Entry #345
April 4, 2014
Hello Everyone, Wimsey here, coming to you from Manhattan’s
Upper West Side where the inhabitants so want it to be spring that as soon as
the weather gets above 50 degrees they are running around in shorts—a kind of
“if you dress for it, it will come” approach to climactic conditions. It’s the New York equivalent of a rain dance.
But the spring flowers have taken a different, “hell, no” approach and I still
do not have flower beds to pee in and actual flowers to poop upon, which I am
finding quite distressing. What my human Maria and her friend Elizabeth are
finding distressing is that spring has fully sprung with respect to the annual
and lengthy shedding of my dense and tufty winter coat. This week I ejected a
tuft so impressive that Elizabeth left it in
situ when she came to pick me up so that Maria could admire it first hand
when she got home. My humans are
justifiably cheesed off that although there is not as yet any reliably warm
weather or spring flowers there is nevertheless a coating of stinky, surplus spring shedding fur all over
them and their possessions.
And then there is the matter of my extensive demanding and finicky al fresco snacking
behavior, my oppositional walking and my mandatory pet shop visits. This week I
added a new store to my roster of desirable retail outlets with a visit to Apple.
The store keeps a very large water bowl near the entrance but heretofore
my humans have cruelly prevented me from availing myself of it under the theory
that their dog friendly policy applied to normal dogs, i.e., not 130 pound
canine drool flinging behemoths. This
week, however, Elizabeth relented and after taking a token drink I did my
best to explore the rest of the store. I
was unsuccessful but as we know, Hounds are relentlessly persistent and I will
eventually penetrate further into the store.
Wimsey’s Pictorial
Guide to Obnoxious Hound Behavior (otherwise known as Hound Behavior)
OK, first we need a shot of me baying (spoiler alert: there
will be a lot of these). What can I say? I am a Pisces and we are very musical.
Also, I can’t help it—it’s genetic, my father Stetson was also a vocally
expressive Hound.
And this is what happens when someone I like tries to say
hello—I stand on my head, preferably with my full weight on their foot.
Ah yes, another wonderful picture from my storied career as
a show dog! Those of you who read this blog know that I have an abiding love of
the Lady Hounds that I (and my humans) found it impossible to suppress, even in
the show ring. Here is a rare picture of
me attempting to get to know one of
these beauties better. My humans are pretty sure that I was awarded my
championship because of my entertainment value.
Here I am with a dog called Blue (really, that was her
name).

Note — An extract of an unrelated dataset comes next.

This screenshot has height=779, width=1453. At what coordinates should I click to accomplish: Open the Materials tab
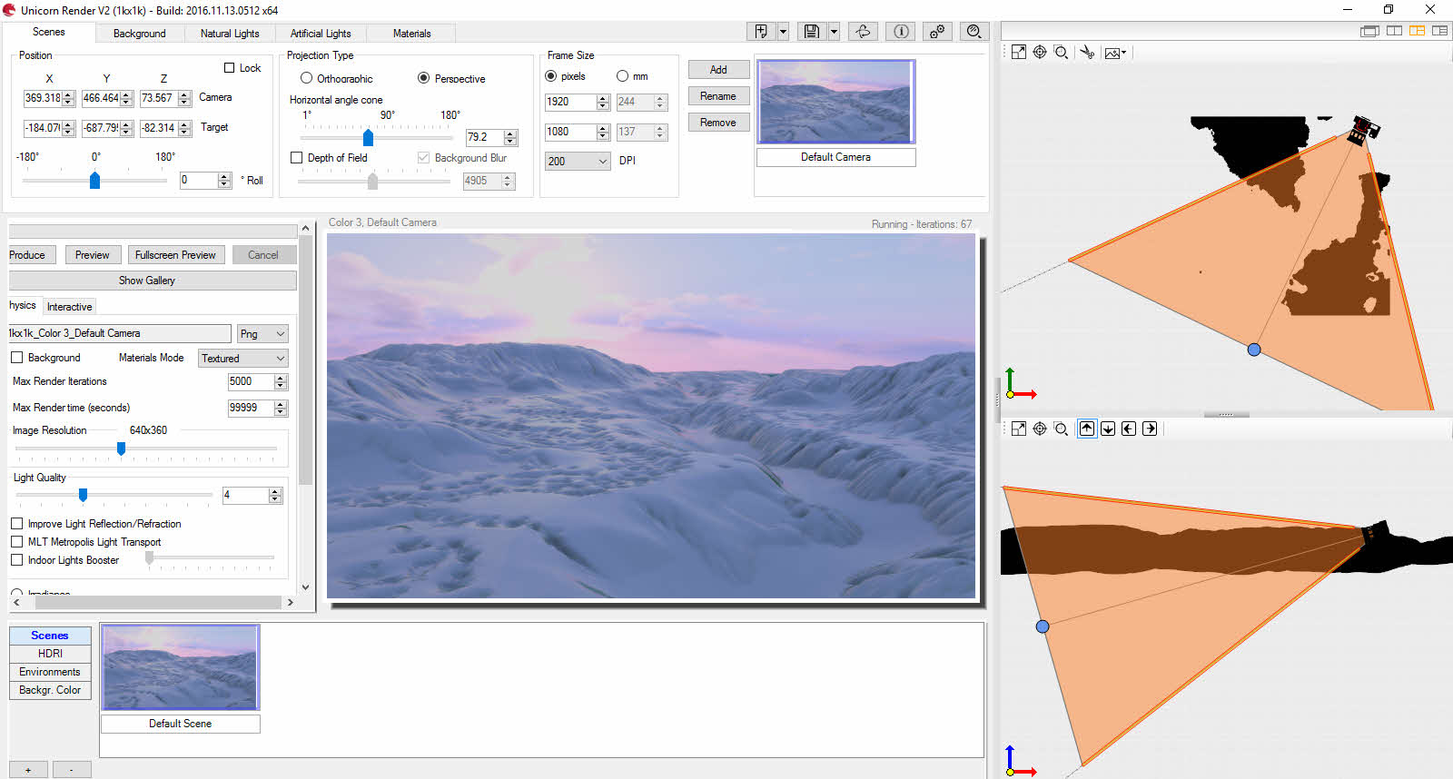point(411,34)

If another dog is in possession of a stick, I find suddenly that this is
the most attractive stick in the world.
Here I am in one of my many, many unsatisfactory raincoats—I
think the neck of this one ripped under the pressure of my extravagant ruff—chewing
up a plastic bottle in the park. Plastic
bottles are one of the many banes of my humans’ existence—I hunt down stray
ones in the park and all operations must come to a grinding halt whilst I
remove the cap and the ring and crush the bottle with my powerful Hound jaws.
Sometimes I insist on taking my favorite ones home for my toy pile and
sometimes I attempt to steal the ones that are still in use by passing humans—my
solution to litter is to prevent it before it happens.
And here are these people sitting on the grass, minding
their own business totally unconscious of the fact that their water bottles are
also on the grass and subject to filching by a giant roaming Hound
Did I mention that there would be baying? (NB: After I bay,
I shake my head and when I shake my head I fling drool a prodigious distance
away. My humans never know exactly how big the radius will be or in what
precise direction the drool will fly and consequently how many passersby they will need to warn to duck and cover.
And speaking of baying, I bay for many reasons and in many
situations. Here we have one of my more endearing auditory habits—I bay at
traffic lights to get them to change so
that my walk can proceed unimpeded. It always works.
That is Elizabeth’s hand holding my beer. I say my beer
because when the Boat Basin Café opens for the season I drag her thither and
park myself at the bar until she buys me a beer. Or more precisely a nice
plastic beer cup that it pleases me greatly to play with. She is permitted to
have the beer provided that she drinks it quickly. Otherwise guess what happens?
(hint: see above two photos).
Well that seems a pleasant note on which to end this week’s
post. We will resume our photographic odyssey
through my exemplary behaviors next week.
I need not add that there are many more where these came from.
Until next time,
Wimsey, a picture perfect Hound


1 comment:
Ha. My humans enjoyed your photo gallery. They have quite a few like that too. Especially the kind where I move out of the frame or turn to make a nice blur!